# Set problem 1
Copy the discussion of AI hype from "- looking very" to "vs perceived(!) benefit)", but change "client" to "customer".

# Passage shown
In conclusion, the current hype around AI|ML is misguiding gullible undergrads and governments(I dont mind the government being cheated THOUGH).

5 comments

I’d like to add to that list all the “learn AI” blogs etc. that gloss over the details and show you how to call some libraries to do cool stuff. Everyone and their cat can learn how to invoke some APIs, which is cool, but the reality is that data is hard, and if you want to do good, sound work, you need to have an understanding of the math and fundamental principles behind it.

It might not save you from making stupid mistakes or wasting your time, but at least you will know what mistakes you can - and will - make.

Another side of this that I've seen is people with PhDs in applied mathematics on a research team where a PhD is a hard requirement, spending all of their time passing dataframes around and convincing the sales team that the bar charts in the product are in fact correct.
Have we been working on the same team? :P The worst part (or best part of the joke) is that with a mathematical PhD you're very ill equiped for a discussion with your typical sales rep.
i am doing quite some deep learning work as part of my consultancy practice. And its all hand made stuff , together with lots of trial and error while trying to replicate papers that might be relevant fkr the task at hand.

so i totally agree with your statement. big corps overhype the shit out of it in order to sell and lots of n00bs fail for it.

regarding your last points. even if its super easy nowadays to deploy YOLO, and everyone and his mother can do it, making actually something that works and provides business value is hardcore. and without scientific skills_> no chance

if you don't mind me asking, what do you mean by "hand made". I'm currently wworking on a information science degree and I'm trying to focus on machine learning and data science. Could you go into a little more detail on what gives something business value?
hand-make as in:

- looking very carefully into the very specific challenge of your client

- figuring out how (and if) ML can help

- figuring if its still economically feasible (costs of research vs perceived(!) benefit)

- deriving a solution.

- tinkering tinkering tinkering. usually more with the data than with the models :-)

All my A.I. projects are essentially outsourced R&D projects where we deliver the brain and computing power. So far, it never was as easy like installing YOLO or any other off the shelf product.

# Provided records
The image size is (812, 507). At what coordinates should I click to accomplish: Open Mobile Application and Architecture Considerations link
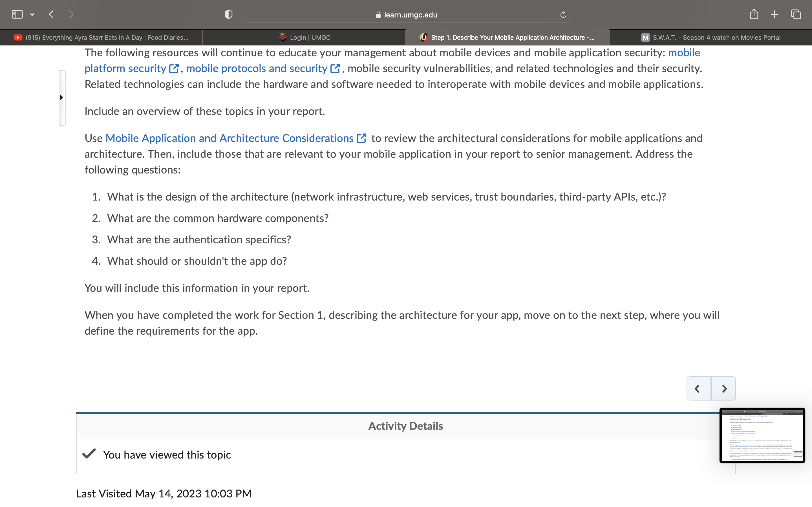pos(236,138)
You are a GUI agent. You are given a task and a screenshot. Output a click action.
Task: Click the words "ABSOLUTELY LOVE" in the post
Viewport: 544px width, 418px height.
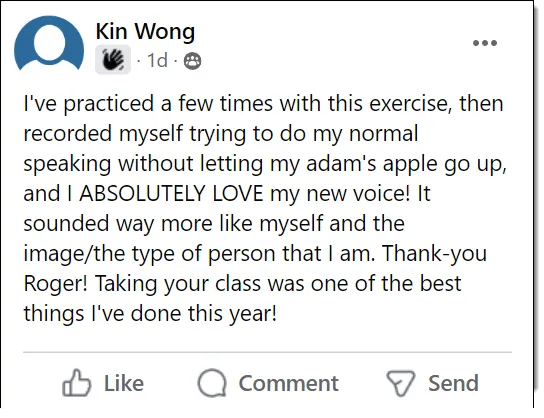pyautogui.click(x=171, y=193)
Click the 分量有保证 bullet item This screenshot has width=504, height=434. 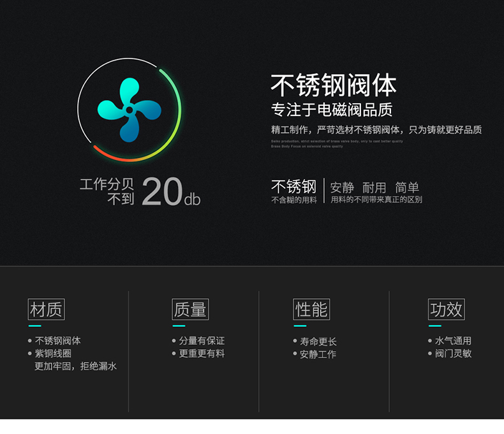coord(202,341)
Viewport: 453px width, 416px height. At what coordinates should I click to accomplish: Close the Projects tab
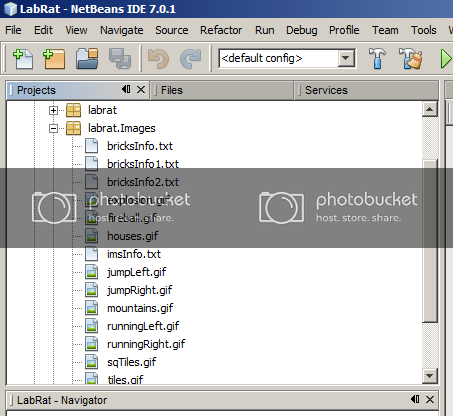[141, 89]
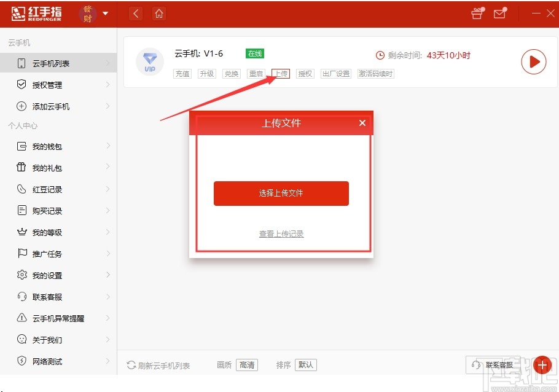559x392 pixels.
Task: Open the gift box icon in title bar
Action: [x=477, y=14]
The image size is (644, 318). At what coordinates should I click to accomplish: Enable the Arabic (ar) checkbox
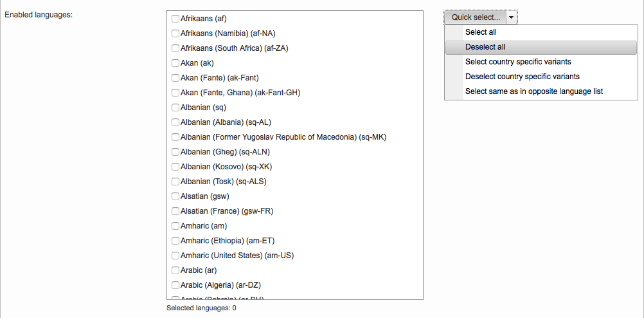pos(175,270)
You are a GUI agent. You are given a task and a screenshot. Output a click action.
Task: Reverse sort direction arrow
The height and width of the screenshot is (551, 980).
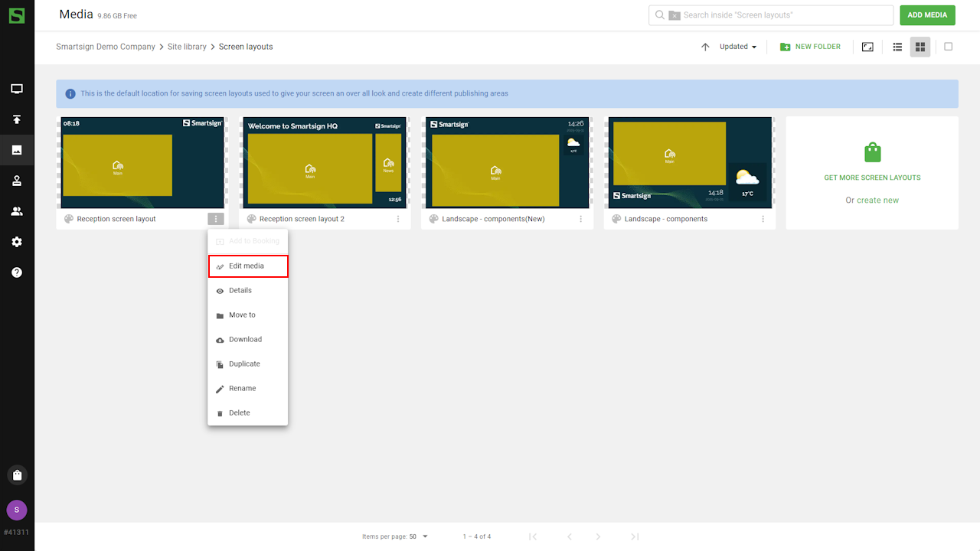(x=705, y=47)
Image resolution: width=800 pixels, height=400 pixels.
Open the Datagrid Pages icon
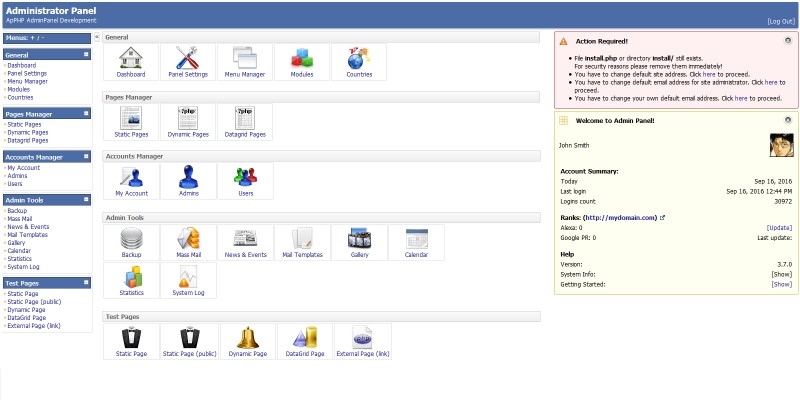point(244,122)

# Set problem 2
Reproduce the records from the line with "The image size is (644, 318)." through the end of the records, requests included. Multiply every click coordinate in the answers by 1.2 and round each result to a whole number, with halves rounded up. Omit the pictures.

# Problem solution 1
- looking very carefully into the very specific challenge of your customer

- figuring out how (and if) ML can help

- figuring if its still economically feasible (costs of research vs perceived(!) benefit)

# Problem solution 2
The image size is (644, 318). At what coordinates should I click to accomplish: Enable the Arabic (ar) checkbox
pos(210,324)
You are a GUI agent. You are given a task and a screenshot. Output a click action.
Task: Reverse sort direction arrow
The height and width of the screenshot is (551, 980).
(x=846, y=56)
Image resolution: width=800 pixels, height=400 pixels.
Open the Datagrid Pages icon
point(293,146)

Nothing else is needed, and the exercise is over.